The Garcia-Ocana Laboratory focuses on developing innovative and effective therapies for pancreatic beta cell preservation, immune tolerance and pancreatic beta cell regeneration for the treatment of diabetes.
Pancreatic Islet from an NOD mouse Insulin (green) B220 (red) CD3 (white) DAPI (blue)
Conventional treatment of patients with diabetes relays on insulin injections. Unfortunately, hypo- and hyperglycemia may frequently occur and result in severe secondary complications. Diabetes is associated with progressive loss of functional pancreatic beta cells. In autoimmune type 1 diabetes (T1D), immune self-tolerance is lost leading to the destruction of pancreatic beta cells. Alternative therapies that enhance at the same time immune tolerance and pancreatic beta cell regeneration and protection could provide a more physiological approach for treating T1D.
Intracellular Signaling in Rodent Beta Cells. Diabetes 2014 63:819-831.

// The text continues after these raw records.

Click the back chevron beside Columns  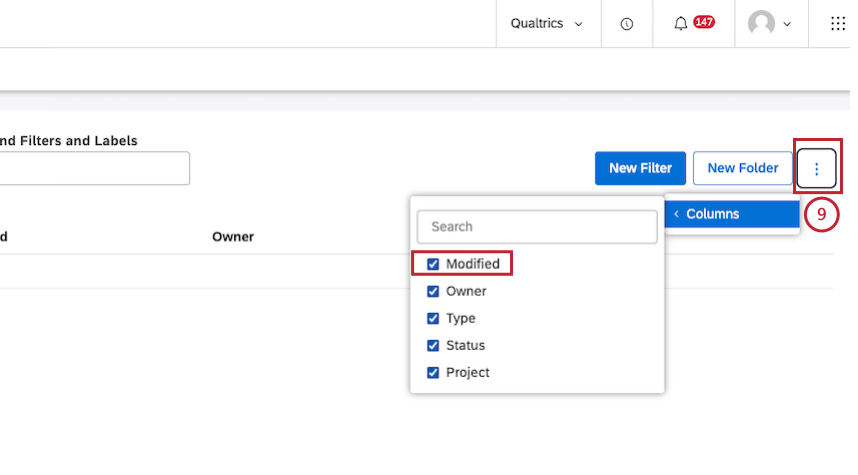[676, 214]
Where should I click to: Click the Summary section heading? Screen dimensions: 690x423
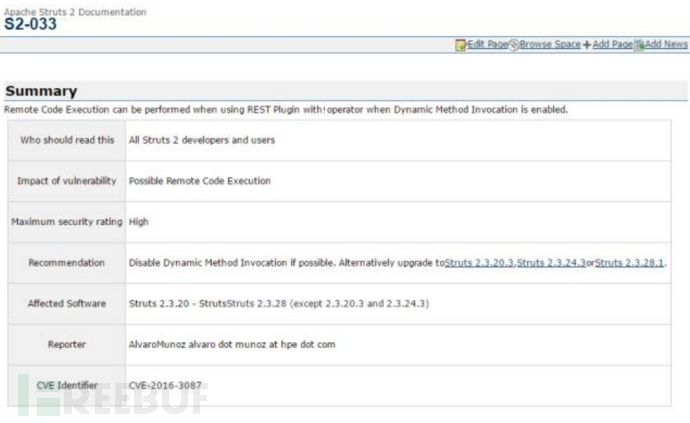pyautogui.click(x=41, y=91)
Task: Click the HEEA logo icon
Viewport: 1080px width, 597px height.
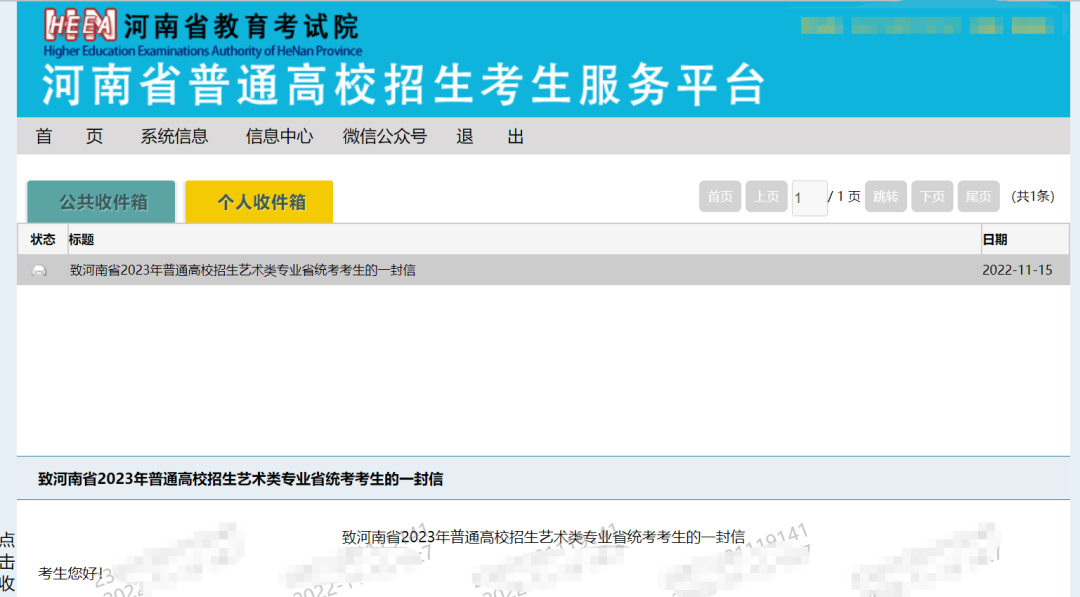Action: tap(78, 26)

The pancreatic beta cell adapts to overnutrition, enhanced metabolic demand and insulin resistance by increasing its mass and function. This adaptation is orchestrated by signals derived from nutrient metabolism, growth factors and hormone signaling. Failure to expand in response to metabolic stress leads to excessive work load resulting in beta cell dysfunction, de-differentiation, death and development of type 2 diabetes (T2D). Understanding the mechanisms that regulate pancreatic beta cell adaptation to increased metabolic demand and insulin resistance is of great importance for the development of potential novel T2D modifying treatments.